Sejauh ini, mayoritas ancaman tarif dari Trump memang terfokus pada China, tetapi retorika ini juga mengancam negara-negara lain, Uni Eropa misalnya. Uni Eropa mulai menyiapkan daftar tindakan pembalasan terhadap AS, setelah pengalaman menghadapi tarif tinggi pada baja dan aluminium di bawah kepemimpinan Trump sebelumnya.
Para pemimpin G7 bahkan menyatakan kekhawatirannya akan potensi perang dagang dan menyarankan agar AS lebih bijak dalam memperlakukan sekutu-sekutunya di tengah ketidakpastian ekonomi global.
Sanksi yang diambil Uni Eropa dalam merespons kebijakan AS sebelumnya adalah pemasangan tarif pada produk ikonik Amerika, seperti sepeda motor Harley Davidson, wiski bourbon, dan celana jeans Levi's. Namun, menurut seorang bankir sentral di Zona Euro, dampak tarif baru dari AS bergantung pada bagaimana Eropa akan merespons.
Efek Global dan Dampak pada Inggris
Dana Moneter Internasional (IMF) memperingatkan bahwa perang dagang besar-besaran bisa menghancurkan ekonomi global hingga 7 persen, setara dengan gabungan ekonomi Prancis dan Jerman. Bagi Inggris, yang tengah merumuskan perannya pasca Brexit, pertanyaan besarnya adalah di mana posisinya dalam potensi perang dagang transatlantik ini.
Hingga saat ini, Inggris lebih condong mendekati Uni Eropa, terutama terkait standar pangan dan pertanian. Namun, kedekatan ini justru membuat perjanjian dagang erat dengan AS semakin sulit, apalagi pemerintahan Biden juga tidak menunjukkan minat untuk menjalin kesepakatan dagang dengan Inggris.
Negosiator perdagangan Trump yang berpengaruh, Bob Lighthizer, menegaskan bahwa kedekatan Inggris dengan UE telah menghalangi potensi perjanjian dagang dengan AS.

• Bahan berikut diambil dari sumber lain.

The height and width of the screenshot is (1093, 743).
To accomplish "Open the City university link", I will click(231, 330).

Skenario lainnya adalah Inggris mencoba untuk tetap netral atau bahkan menjadi penengah dalam konflik ini. Namun, ketergantungan Inggris pada ekspor barang farmasi dan otomotif ke AS dan Eropa membuat upaya ini penuh tantangan. Alternatif lainnya, Inggris dapat mencoba mendekat ke UE, membentuk aliansi melawan tarif AS yang lebih luas.

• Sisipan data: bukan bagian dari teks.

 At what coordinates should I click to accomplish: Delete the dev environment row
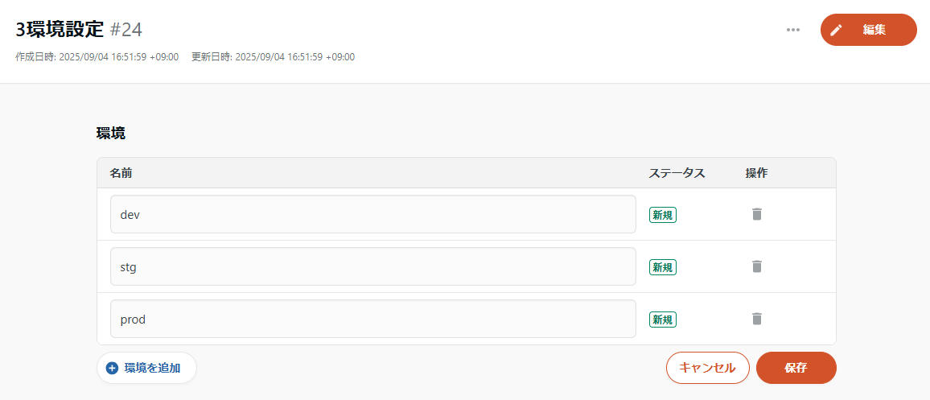(x=756, y=214)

Ancaman Proteksionisme Massal
Jika AS sebagai ekonomi terbesar di dunia memulai proteksionisme secara masif, negara-negara lain mungkin akan sulit menahan godaan untuk mengikuti jejaknya. Banyak negara kecil dapat mengambil langkah serupa, yang bisa menjerumuskan dunia ke dalam perang dagang berkelanjutan dan memperburuk kondisi ekonomi global.
Kendati demikian, kebijakan Trump ini baru berupa ancaman, dan belum ada kepastian bahwa tarif besar-besaran ini akan benar-benar diberlakukan. Apabila benar dilaksanakan, dunia mungkin harus menghadapi awal dari perang dagang yang serius.